Objective: To analyze the indication of reoperation of thyroid cancer and to explore the timing, surgical pattern of reoperation.
Methods: Protocols of 72 patients underwent reoperation of thyroid cancer from June 2003 to August 2006 were reviewed retrospectively. Causes for reoperation were as follows: residue of the tumor locally as the inappropriate initial operation; local recurrence and cervical lymph node metastasis; before (131)I ablation which differentiated thyroid cancer with distant place metastasis. The reoperation style included residual lobectomy plus isthmus with single tumor below 2 cm, total thyroidectomy in most the other conditions and selective lymph node dissection in finding or suspected cervical lymph node metastasis.
Results: The rate of residual in thyroid confirmed by postoperative pathology was 47.1% (32/68). The rate of residual in cervical lymph node was 81.4% (35/43). The rates of temporary and permanent laryngeal recurrent nerve injury were 5.6% (4/72) and 1.4% (1/72) respectively.

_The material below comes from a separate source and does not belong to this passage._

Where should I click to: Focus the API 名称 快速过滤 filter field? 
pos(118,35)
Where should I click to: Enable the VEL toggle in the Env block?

The rates of temporary and permanent hypocalcemia were 26.4% (19/72) and 1.4% (1/72) respectively.
Conclusions: Inadequate operation, local recurrence and cervical lymph node metastasis of thyroid cancer need revision surgery undoubtedly. The optimal treatment was total thyroidectomy and level VI, VII central compartment lymph node dissection plus intraoperative frozen-section evaluation.